-- Start Passage --

Chilled water may be required for the after-cooler and dryer. Just operating a 100-hp compressor 24/7, 47-weeks/year will cost about $43,000/year ($0.06/kWh, 90% motor efficiency) in electricity alone.

The demand-side is every application where air is used. A solenoid valve that stays open most of the time could cost you as much as $9,000/year — this is a demand-side loss. Your system works best when the flow and pressure produced by the supply side match the optimum conditions, i.e., minimum flow at lowest pressure, required by the demand side.

Pressure losses are costing you money
There are unnecessary losses on the supply side and on the demand side. Causes are: undersized equipment such as dryers and filters, undersized piping, doglegs, crossing tees, and condensation (oil and water). In a well-designed system, the pressure drops in the piping before the dryer, and after, and to the header, should be negligible; the velocity throughout the system should be less than 20 ft. per second (fps). The dryer and filter should have a drop less than 2 psig — together. If you don’t meet any of these conditions, then you are wasting power and disrupting the unloading controls on your compressors.

Compressed air leaks
After you have addressed problems with your layout, it is time to look at the next ranking problem: leaks. Thirty percent, or more, of lost air in most facilities is from leaks! It takes a cooperative effort to eliminate this cost. You need a leak management program involving maintenance and production.

The goal of the short-term program is to determine which areas of the facility have the most leaks. Short-term means a year, with audits every three months. Inspections should be conducted with an ultrasonic leak locator when the plant is running and when it isn’t.

-- End Passage --
-- Start Dataset records --

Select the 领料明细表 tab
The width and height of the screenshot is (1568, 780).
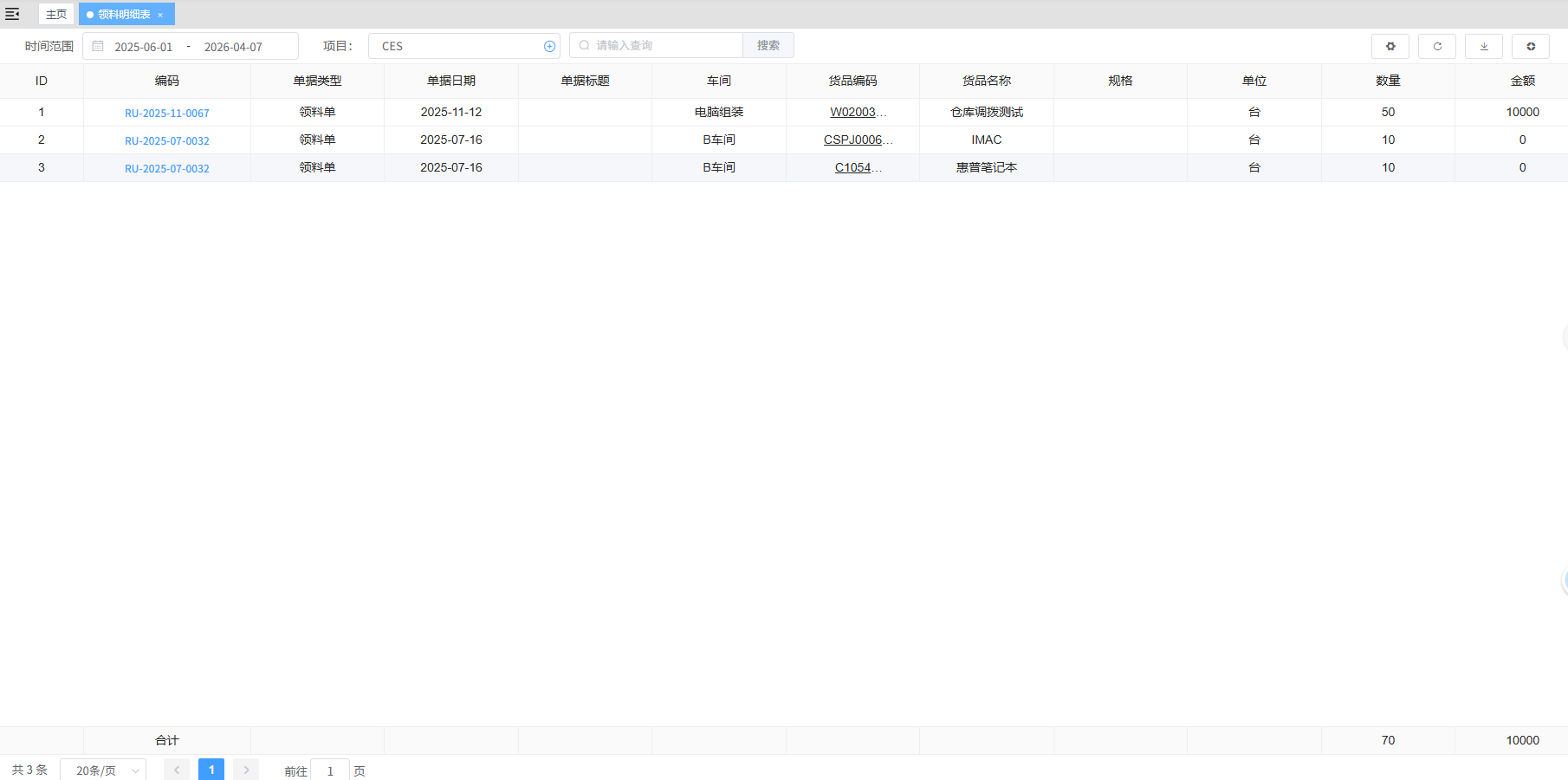123,15
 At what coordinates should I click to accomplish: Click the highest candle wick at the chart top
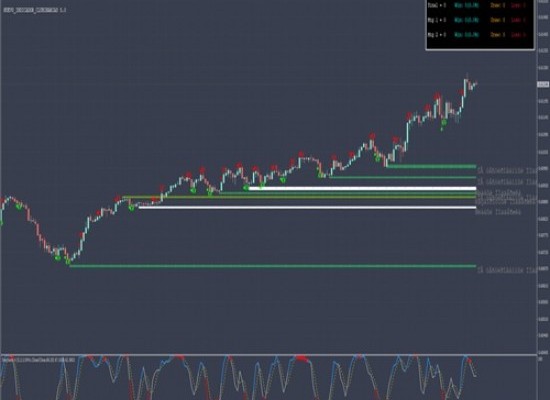467,76
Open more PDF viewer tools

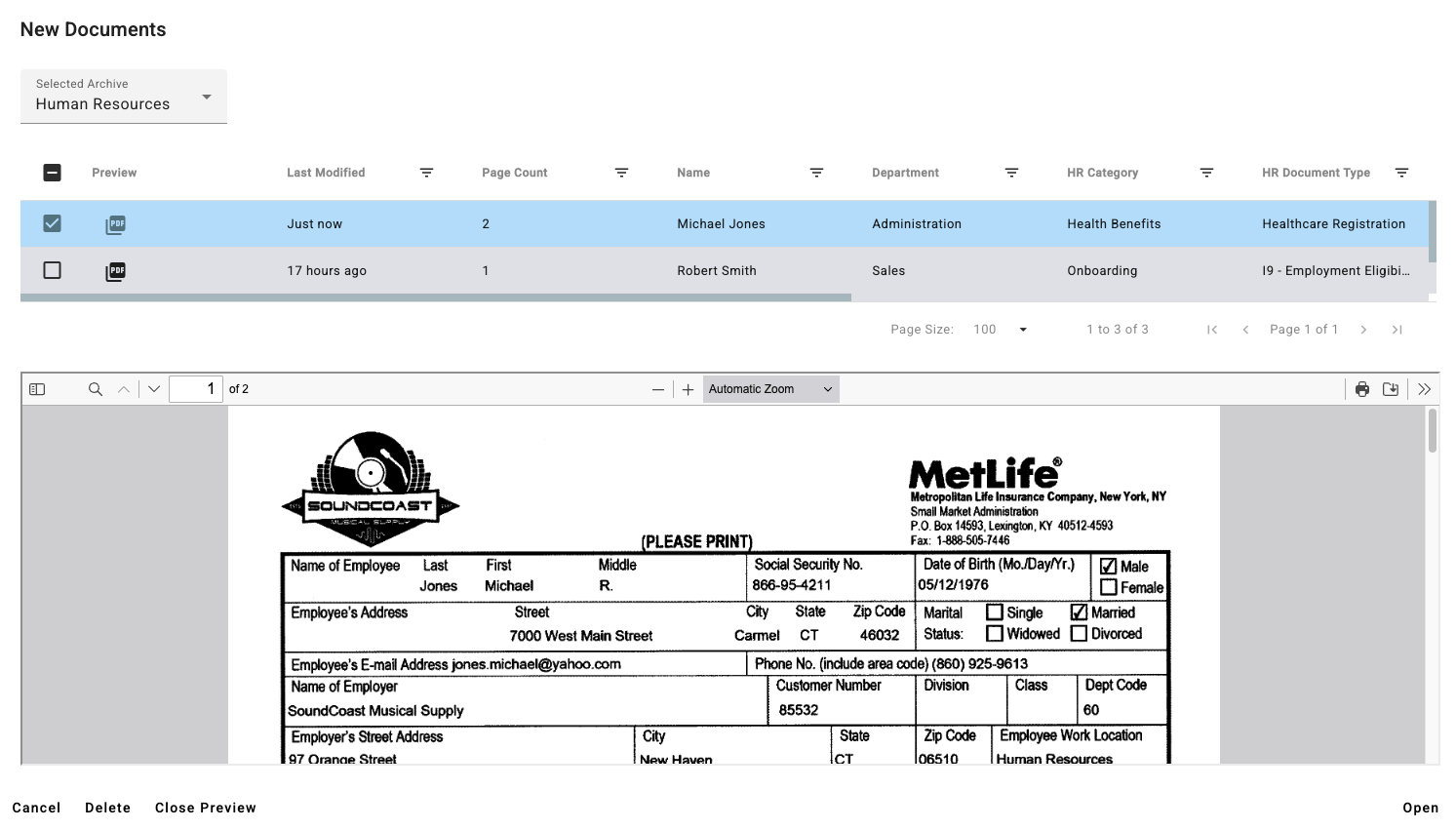(x=1424, y=388)
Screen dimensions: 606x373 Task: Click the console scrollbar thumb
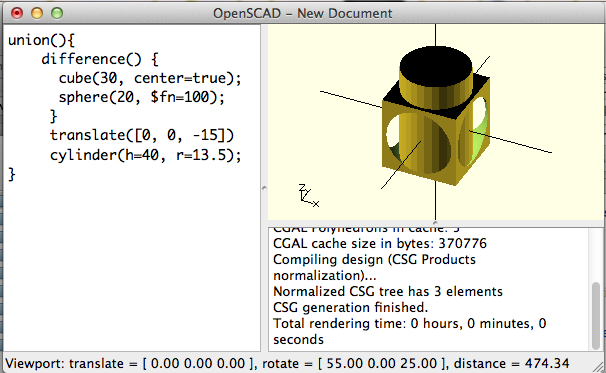pos(596,315)
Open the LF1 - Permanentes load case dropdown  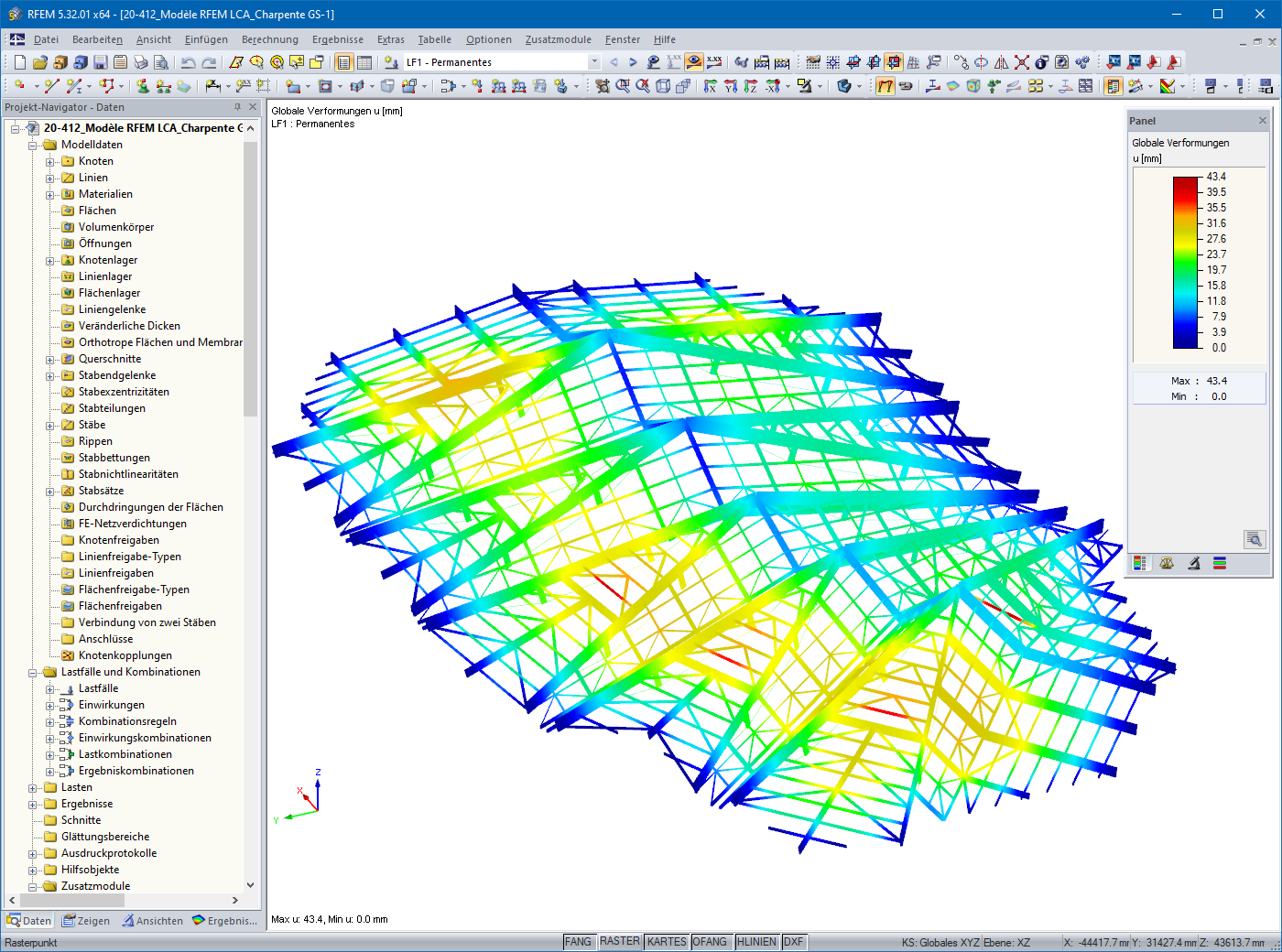pos(594,62)
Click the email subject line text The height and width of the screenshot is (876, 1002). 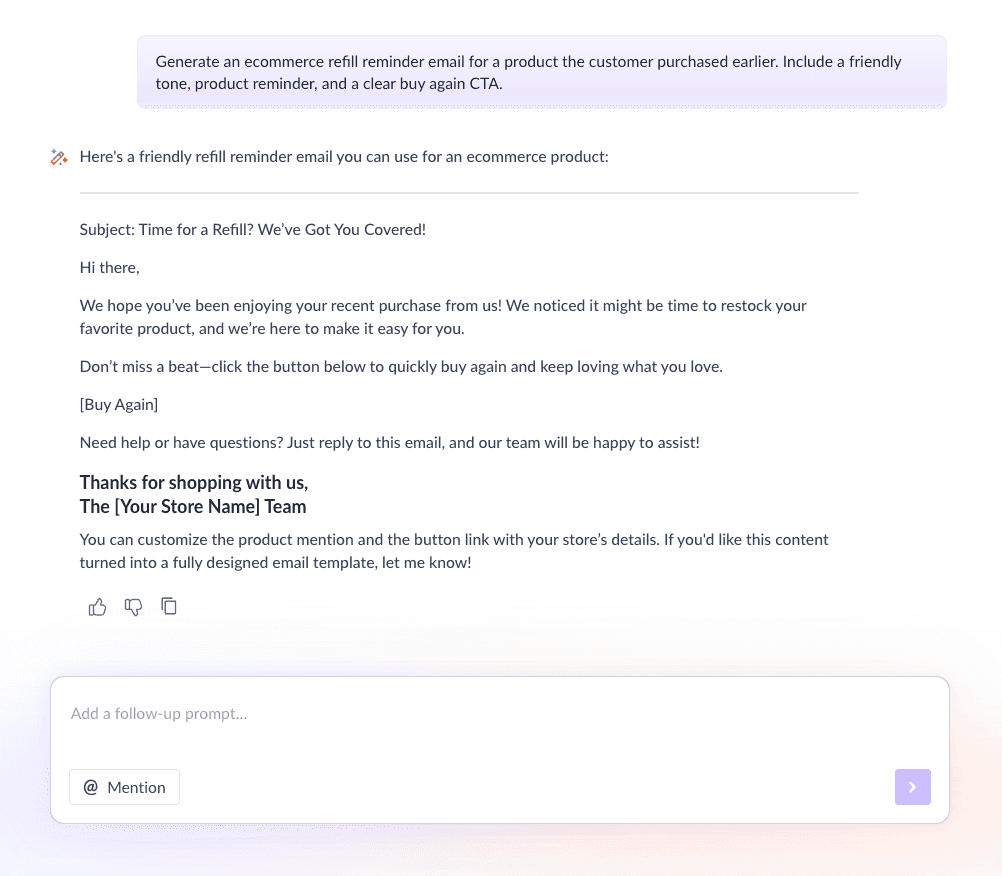tap(252, 229)
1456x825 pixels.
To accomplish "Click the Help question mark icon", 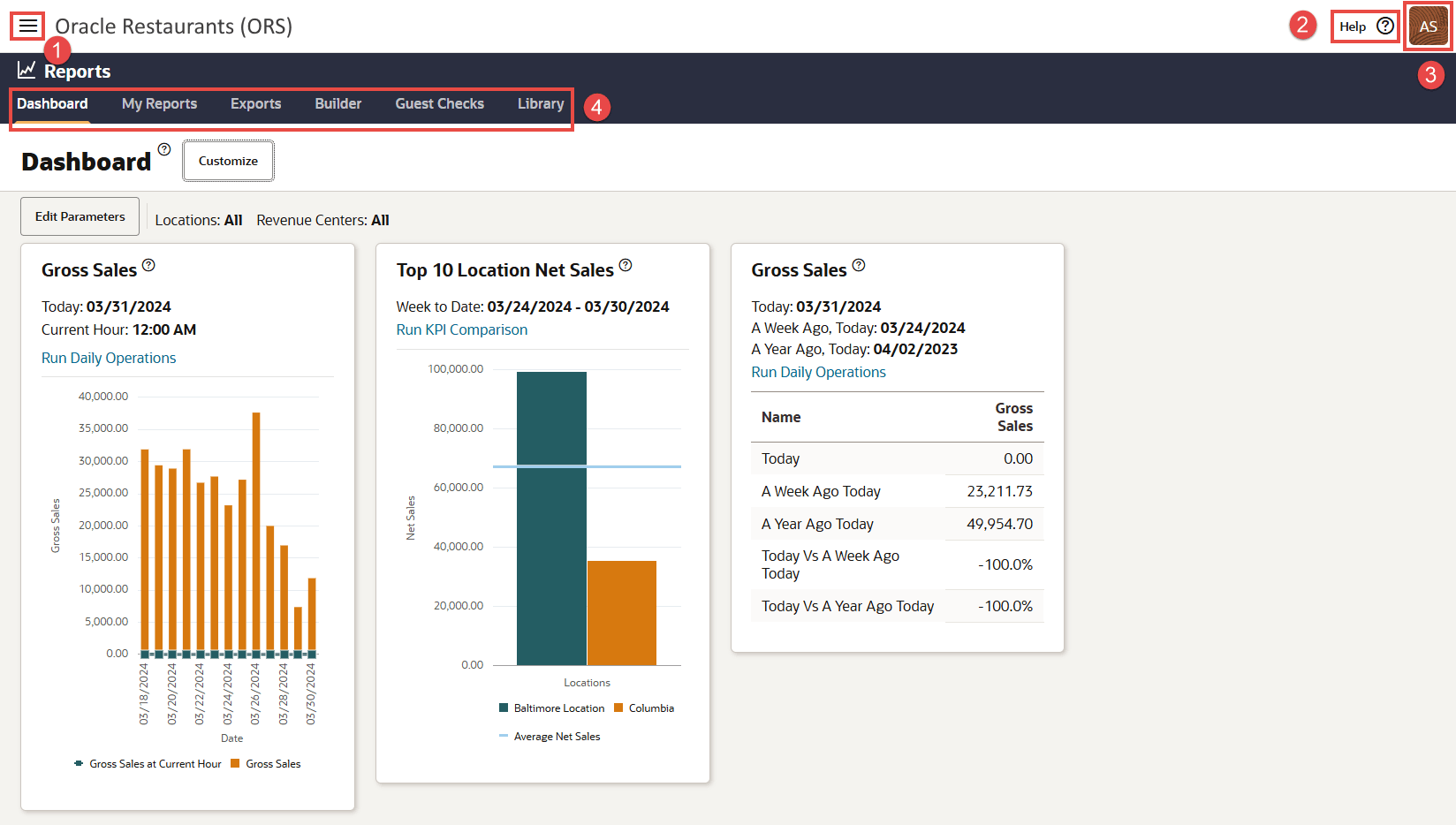I will (x=1385, y=26).
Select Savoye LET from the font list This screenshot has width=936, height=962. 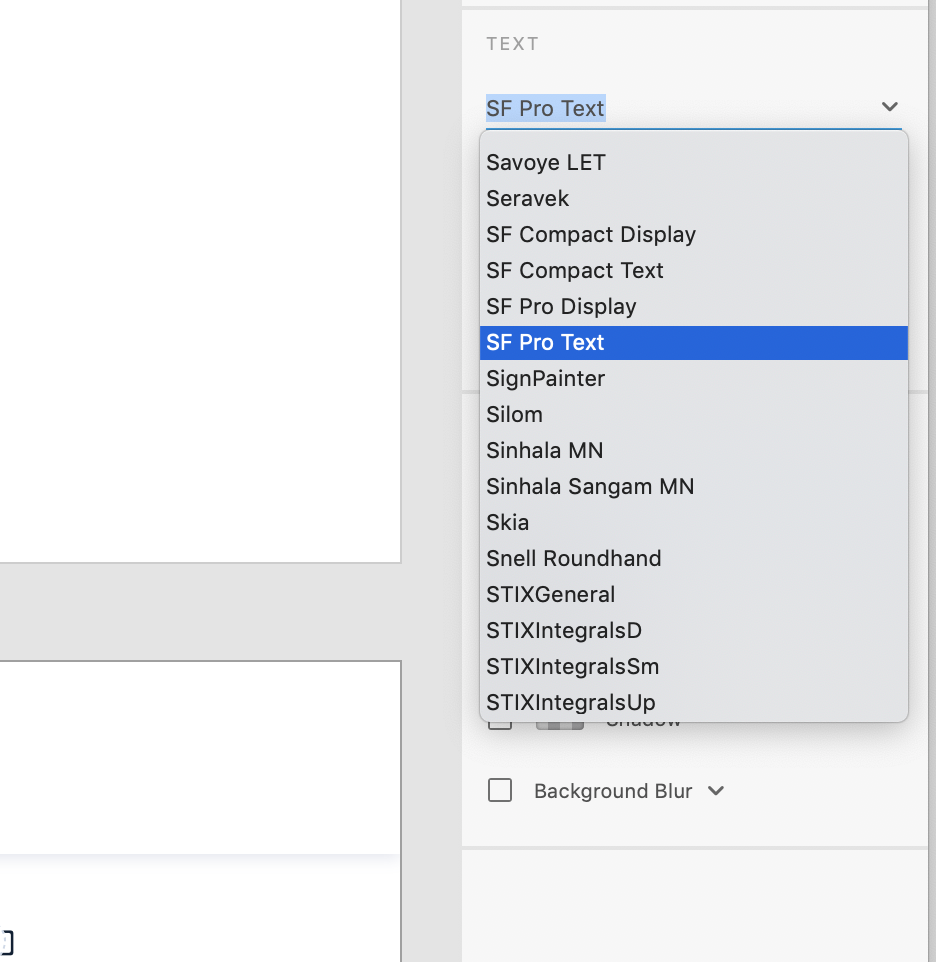[546, 162]
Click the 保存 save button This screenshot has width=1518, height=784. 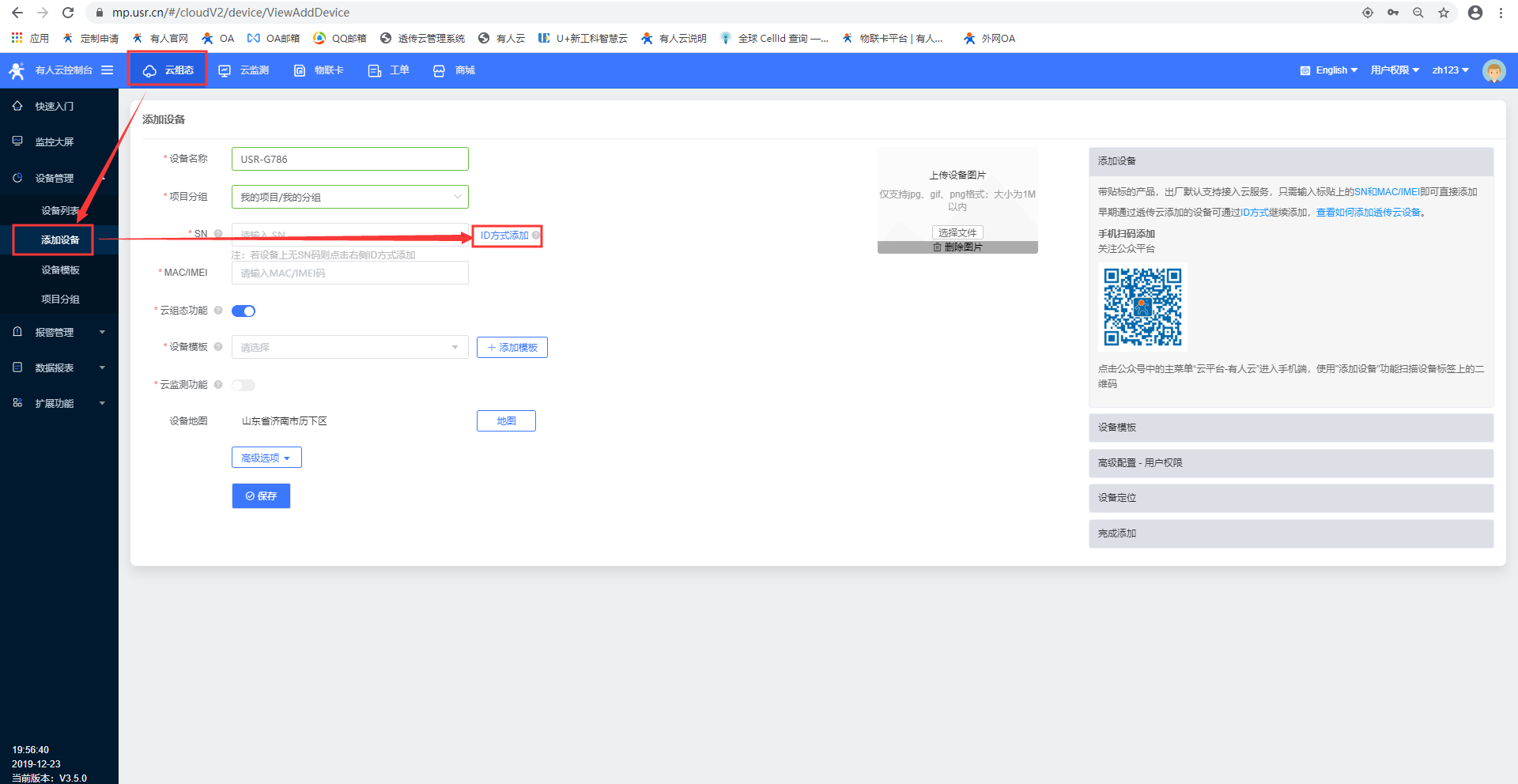(261, 496)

-- End Dataset records --

* Exercises to complete:
A - List every cause of unnecessary pressure losses that the passage on compressed air systems names.
B - Copy the stretch of the records from their start through the line that contains "(x=1424, y=388)" word for word, both ends included. Leave the pictures out.

* Solutions in order:
A -
- Undersized equipment such as dryers and filters
- Undersized piping
- Doglegs
- Crossing tees
- Condensation (oil and water)

B -
Select the 领料明细表 tab
The width and height of the screenshot is (1568, 780).
123,15
 At what coordinates should I click to accomplish: Click the highest candle wick at the chart top
467,76
Open more PDF viewer tools

(x=1424, y=388)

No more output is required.